§ DOCUMENT EXTRACT
My follow-up question: how should I look at/treat recursive functions in a logical way, that will (hopefully) lead me to an 'aha-erlebnis'?
Any help is much appreciated!
You can understand Haskell code by stepwise reduction. Maybe the following example reduction sequence helps with your aha.
(A Haskell implementation actually does something related to such reduction steps, but maybe in a different order. You get the same end result, though).
In this example, you start with:
sums [0..4]
Expand the [0..4] notation a bit:
sums (0 : 1 : [2..4])
Now we see that the first equation of sums matches, with x = 0, y = 1, and ys = [2..4]. So we get:
0 : sums (0 + 1 : [2..4])
We can compute 0 + 1:
0 : sums (1 : [2..4])
And expand [2..4] a bit:
0 : sums (1 : 2 : [3..4])
Now we see that the first equation of sums matches again, this time with x = 1, y = 2, and ys = [3..4]. So we get:
0 : 1 : sums (1 + 2 : [3..4])
We can compute 1 + 2:
0 : 1 : sums (3 : [3..4])
And expand [3..4] a bit:
0 : 1 : sums (3 : 3 : [4..4])
Now we see that the first equation of sums matches again, this time with x = 3, y = 3, and ys = [4..4]. So we get:
0 : 1 : 3 : sums (3 + 3 : [4..4])
We can compute 3 + 3:
0 : 1 : 3 : sums (6 : [4..4])
And expand [4..4]:
0 : 1 : 3 : sums (6 : 4 : [])
Now we see that the first equation of sums matches again, this time with x = 6, y = 4, and ys = []. So we get:
0 : 1 : 3 : 6 : sums (6 + 4 : [])
We can compute 6 + 4:
0 : 1 : 3 : 6 : sums (10 : [])
This time, the first equation for sums doesn't match. But the second equation matches. So we get:
0 : 1 : 3 : 6 : 10 : []
This is the observed output [0, 1, 3, 6, 10].
This is no different than recursion in any other langauge. When sums [0..4] (the parentheses are unnecessary) is first called, x==0, y==1, and ys == [2..4]. Thus, the return value is a new list created from 0 and sums [1..4].
In a strict language, the recursive call would complete before finally creating the new list. Since Haskell is lazy, a list starting with 0 and continuing with a promise to evaluate sums [1..4] is returned. The recursive call won't actually be evaluated until someone actually tries to access the tail of the list.

§ INFORMATION SHOWN
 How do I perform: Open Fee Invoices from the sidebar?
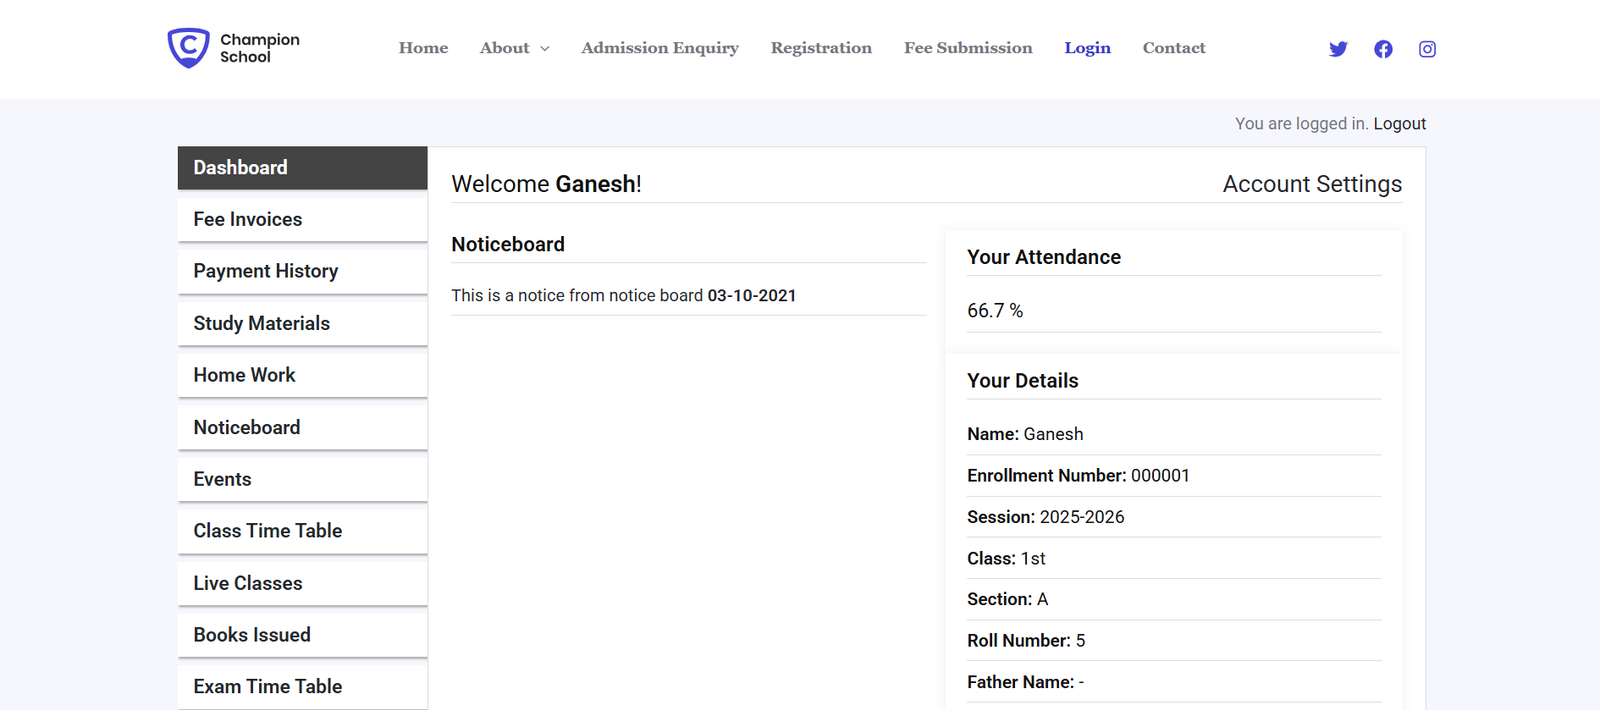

§ SET TASK
In the Haskell recursion text, what is the observed output of sums [0..4]? The listing can be left aside here.

§ RESULT OF THIS EXERCISE
[0, 1, 3, 6, 10]